Personal information
- Born: 12 April 1963 (age 61) Worthing, Sussex, England
- Height: 1.70 m (5 ft 7 in)
- Weight: 71 kg (157 lb; 11.2 st)
- Sporting nationality: England

Career
- Turned professional: 1983
- Current tour(s): European Senior Tour
- Professional wins: 3

Number of wins by tour
- European Senior Tour: 3

= Simon P. Brown =

English golfer

Simon P. Brown (born 12 April 1963) is an English professional golfer who has won three times on the European Senior Tour since turning 50 in 2013. Two of his wins have been in tournaments reduced to 36 holes by bad weather.

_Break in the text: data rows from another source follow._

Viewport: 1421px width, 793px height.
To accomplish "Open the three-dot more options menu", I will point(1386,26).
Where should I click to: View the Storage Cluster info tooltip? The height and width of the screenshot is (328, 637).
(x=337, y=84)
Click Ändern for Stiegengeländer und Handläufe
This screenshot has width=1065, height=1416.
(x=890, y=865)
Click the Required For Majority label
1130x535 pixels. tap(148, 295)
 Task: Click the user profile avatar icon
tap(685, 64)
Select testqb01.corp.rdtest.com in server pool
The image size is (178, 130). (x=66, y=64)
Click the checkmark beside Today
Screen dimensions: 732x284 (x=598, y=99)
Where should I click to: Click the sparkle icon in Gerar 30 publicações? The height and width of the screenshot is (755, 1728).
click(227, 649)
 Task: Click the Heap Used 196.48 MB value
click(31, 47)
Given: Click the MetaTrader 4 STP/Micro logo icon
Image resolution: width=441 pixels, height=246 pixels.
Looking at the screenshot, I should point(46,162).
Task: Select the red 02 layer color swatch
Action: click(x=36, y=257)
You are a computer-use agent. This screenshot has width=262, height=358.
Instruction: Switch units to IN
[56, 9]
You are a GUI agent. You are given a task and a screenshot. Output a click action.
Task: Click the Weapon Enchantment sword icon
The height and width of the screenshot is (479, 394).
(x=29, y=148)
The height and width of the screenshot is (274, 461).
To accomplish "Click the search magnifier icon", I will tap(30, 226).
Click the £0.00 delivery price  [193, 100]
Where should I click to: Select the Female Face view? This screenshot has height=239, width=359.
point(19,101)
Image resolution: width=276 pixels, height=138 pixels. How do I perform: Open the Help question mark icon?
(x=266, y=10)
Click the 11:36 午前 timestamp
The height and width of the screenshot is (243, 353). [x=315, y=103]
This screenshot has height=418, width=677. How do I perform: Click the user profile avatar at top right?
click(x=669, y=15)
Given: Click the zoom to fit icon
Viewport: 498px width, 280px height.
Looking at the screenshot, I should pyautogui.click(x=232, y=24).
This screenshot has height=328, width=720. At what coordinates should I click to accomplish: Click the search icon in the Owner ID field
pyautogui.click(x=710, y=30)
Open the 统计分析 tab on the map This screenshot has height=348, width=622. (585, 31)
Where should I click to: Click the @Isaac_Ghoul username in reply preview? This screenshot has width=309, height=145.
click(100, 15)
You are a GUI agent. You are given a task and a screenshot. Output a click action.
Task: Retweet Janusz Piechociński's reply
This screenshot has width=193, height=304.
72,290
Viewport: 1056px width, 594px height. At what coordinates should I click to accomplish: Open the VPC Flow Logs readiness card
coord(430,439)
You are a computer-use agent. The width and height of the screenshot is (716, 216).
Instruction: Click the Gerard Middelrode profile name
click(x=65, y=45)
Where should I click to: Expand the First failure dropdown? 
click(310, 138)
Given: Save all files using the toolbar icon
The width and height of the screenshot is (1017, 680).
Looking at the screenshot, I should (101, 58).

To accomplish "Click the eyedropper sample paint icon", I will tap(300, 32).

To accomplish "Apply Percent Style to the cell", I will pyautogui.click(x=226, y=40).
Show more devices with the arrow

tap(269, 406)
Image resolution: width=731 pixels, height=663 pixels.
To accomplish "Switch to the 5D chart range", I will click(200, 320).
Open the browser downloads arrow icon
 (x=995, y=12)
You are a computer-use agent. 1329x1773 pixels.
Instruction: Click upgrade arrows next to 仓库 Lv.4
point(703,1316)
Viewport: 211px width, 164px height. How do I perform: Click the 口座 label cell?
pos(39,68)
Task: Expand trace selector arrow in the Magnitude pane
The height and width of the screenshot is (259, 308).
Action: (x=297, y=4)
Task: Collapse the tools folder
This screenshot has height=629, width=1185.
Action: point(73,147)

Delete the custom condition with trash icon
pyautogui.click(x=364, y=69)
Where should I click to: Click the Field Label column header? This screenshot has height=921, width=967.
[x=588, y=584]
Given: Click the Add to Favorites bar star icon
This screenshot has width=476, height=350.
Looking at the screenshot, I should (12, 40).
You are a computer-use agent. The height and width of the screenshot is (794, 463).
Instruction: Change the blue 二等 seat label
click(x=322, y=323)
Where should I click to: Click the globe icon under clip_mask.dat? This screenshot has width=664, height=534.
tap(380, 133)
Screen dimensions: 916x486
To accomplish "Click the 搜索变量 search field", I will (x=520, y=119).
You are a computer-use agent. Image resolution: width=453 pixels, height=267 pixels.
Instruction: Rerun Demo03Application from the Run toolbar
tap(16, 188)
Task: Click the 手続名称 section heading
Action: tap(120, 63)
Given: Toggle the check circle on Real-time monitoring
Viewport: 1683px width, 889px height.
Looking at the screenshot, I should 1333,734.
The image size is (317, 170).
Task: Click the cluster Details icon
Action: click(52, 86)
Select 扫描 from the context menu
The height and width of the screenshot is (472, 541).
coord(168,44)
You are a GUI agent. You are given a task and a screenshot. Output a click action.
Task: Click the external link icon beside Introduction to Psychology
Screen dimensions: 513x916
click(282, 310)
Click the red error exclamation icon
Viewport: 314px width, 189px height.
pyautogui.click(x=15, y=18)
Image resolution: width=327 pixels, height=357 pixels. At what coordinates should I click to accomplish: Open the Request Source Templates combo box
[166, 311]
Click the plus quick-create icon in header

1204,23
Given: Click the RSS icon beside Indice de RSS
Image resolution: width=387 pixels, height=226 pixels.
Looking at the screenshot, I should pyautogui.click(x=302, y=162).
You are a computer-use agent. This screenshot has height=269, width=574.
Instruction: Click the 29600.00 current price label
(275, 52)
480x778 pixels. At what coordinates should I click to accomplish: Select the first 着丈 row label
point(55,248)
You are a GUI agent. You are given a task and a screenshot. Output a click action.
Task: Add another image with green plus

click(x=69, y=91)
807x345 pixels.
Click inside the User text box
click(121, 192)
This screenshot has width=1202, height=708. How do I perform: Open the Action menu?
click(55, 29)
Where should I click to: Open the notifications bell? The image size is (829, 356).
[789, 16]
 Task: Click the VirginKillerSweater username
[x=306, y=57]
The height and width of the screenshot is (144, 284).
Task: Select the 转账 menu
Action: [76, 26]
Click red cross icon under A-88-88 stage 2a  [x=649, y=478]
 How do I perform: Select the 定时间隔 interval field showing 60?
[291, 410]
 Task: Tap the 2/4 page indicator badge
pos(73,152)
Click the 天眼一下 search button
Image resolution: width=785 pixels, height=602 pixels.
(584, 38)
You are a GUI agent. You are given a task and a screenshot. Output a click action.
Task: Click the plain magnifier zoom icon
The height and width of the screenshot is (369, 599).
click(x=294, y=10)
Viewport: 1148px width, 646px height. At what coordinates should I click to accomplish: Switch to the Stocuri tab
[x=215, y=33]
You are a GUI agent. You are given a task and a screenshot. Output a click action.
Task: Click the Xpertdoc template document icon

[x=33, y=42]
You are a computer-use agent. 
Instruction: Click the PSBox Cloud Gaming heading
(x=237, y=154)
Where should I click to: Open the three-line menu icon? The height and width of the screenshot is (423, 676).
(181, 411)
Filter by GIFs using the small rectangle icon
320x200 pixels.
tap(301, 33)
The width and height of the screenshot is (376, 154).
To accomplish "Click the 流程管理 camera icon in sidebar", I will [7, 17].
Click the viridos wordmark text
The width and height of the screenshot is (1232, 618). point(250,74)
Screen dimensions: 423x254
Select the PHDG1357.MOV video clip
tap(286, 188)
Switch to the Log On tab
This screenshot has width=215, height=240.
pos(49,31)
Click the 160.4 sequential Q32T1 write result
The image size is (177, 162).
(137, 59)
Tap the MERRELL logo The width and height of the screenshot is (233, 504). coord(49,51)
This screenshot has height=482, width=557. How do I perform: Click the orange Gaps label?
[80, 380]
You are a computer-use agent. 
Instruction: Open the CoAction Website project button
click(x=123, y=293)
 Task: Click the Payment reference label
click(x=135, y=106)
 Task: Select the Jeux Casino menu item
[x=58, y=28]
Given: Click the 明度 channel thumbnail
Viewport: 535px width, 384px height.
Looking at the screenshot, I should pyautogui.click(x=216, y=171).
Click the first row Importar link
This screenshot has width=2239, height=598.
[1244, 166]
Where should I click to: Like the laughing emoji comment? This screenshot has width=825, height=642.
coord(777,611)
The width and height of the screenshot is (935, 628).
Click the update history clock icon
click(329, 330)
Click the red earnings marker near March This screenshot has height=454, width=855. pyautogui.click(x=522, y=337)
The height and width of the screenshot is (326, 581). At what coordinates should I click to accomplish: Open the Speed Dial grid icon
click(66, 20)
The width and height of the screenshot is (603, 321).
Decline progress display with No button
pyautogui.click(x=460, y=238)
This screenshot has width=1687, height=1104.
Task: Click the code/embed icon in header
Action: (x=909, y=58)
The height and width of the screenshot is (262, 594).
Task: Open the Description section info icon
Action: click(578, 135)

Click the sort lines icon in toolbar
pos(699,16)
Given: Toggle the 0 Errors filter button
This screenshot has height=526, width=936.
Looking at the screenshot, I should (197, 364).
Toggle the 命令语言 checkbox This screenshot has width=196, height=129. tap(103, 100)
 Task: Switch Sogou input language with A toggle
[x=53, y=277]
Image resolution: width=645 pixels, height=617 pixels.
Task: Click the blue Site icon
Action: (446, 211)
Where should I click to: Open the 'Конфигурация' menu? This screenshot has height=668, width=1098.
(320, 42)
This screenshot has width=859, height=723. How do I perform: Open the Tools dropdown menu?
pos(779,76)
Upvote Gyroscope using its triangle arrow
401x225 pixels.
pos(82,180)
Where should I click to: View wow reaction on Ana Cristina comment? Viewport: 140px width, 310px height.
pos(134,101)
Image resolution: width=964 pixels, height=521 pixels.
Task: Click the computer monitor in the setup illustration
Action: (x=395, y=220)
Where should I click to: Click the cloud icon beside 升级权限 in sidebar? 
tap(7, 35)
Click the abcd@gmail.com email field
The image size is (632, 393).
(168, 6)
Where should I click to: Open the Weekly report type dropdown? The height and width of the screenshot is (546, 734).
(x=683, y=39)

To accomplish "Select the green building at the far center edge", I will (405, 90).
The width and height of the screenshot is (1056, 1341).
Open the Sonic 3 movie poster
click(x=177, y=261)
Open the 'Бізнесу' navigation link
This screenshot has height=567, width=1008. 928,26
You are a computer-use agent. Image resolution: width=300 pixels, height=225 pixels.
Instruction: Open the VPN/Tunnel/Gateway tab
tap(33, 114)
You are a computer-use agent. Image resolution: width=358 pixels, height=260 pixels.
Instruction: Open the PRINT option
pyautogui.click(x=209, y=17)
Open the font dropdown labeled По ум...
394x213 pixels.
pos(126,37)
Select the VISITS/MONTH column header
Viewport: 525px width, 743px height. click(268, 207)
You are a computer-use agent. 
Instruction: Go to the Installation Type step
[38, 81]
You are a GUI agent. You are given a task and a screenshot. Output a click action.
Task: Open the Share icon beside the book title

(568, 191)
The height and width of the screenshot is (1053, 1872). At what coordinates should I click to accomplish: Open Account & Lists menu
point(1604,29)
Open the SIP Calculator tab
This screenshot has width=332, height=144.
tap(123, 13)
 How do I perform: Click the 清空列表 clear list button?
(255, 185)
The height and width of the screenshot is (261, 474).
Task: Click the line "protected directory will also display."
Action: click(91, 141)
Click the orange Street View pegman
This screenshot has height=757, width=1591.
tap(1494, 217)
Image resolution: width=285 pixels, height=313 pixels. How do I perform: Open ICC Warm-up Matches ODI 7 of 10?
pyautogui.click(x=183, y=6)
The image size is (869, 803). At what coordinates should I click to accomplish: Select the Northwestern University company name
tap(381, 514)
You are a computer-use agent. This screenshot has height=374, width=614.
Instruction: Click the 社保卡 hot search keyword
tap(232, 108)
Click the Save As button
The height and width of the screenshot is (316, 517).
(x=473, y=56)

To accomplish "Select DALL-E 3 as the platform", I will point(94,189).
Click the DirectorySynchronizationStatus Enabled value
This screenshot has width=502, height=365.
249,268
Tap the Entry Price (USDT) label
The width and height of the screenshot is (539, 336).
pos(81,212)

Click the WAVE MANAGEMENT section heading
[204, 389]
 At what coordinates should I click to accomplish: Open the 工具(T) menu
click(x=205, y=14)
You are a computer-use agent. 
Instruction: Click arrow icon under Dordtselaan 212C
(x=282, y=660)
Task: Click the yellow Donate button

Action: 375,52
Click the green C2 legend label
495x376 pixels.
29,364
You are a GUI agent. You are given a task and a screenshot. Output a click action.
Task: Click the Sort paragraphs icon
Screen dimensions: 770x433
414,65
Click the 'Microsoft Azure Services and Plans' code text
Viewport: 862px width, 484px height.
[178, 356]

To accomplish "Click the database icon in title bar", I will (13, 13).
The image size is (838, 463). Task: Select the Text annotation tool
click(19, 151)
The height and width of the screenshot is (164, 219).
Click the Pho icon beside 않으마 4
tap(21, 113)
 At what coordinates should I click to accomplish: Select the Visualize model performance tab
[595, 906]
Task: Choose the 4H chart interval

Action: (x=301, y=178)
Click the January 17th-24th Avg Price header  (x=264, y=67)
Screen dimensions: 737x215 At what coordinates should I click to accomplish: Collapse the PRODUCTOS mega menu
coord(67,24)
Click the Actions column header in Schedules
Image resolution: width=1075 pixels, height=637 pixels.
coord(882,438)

Brown grew up in Sussex but moved to Austria in 1984 and then to Germany to become the professional at Golf Club Rhein-Sieg, in Bonn.

==Professional wins (3)==
===European Senior Tour wins (3)===

| No. | Date | Tournament | Winning score | Margin of victory | Runner(s)-up |
|---|---|---|---|---|---|
| 1 | 15 Sep 2013 | Russian Open Golf Championship (Senior) | −12 (66-68-70=204) | 2 strokes | ENG Carl Mason, AUS Mike Harwood |
| 2 | 13 Oct 2013 | Dutch Senior Open | −3 (72-71=143)* | 2 strokes | SCO Ross Drummond |
| 3 | 4 Oct 2015 | French Riviera Masters | −10 (66-68=134)* | 2 strokes | PAR Ángel Franco, ENG Barry Lane |

- Note: Tournament shortened to 36 holes due to weather.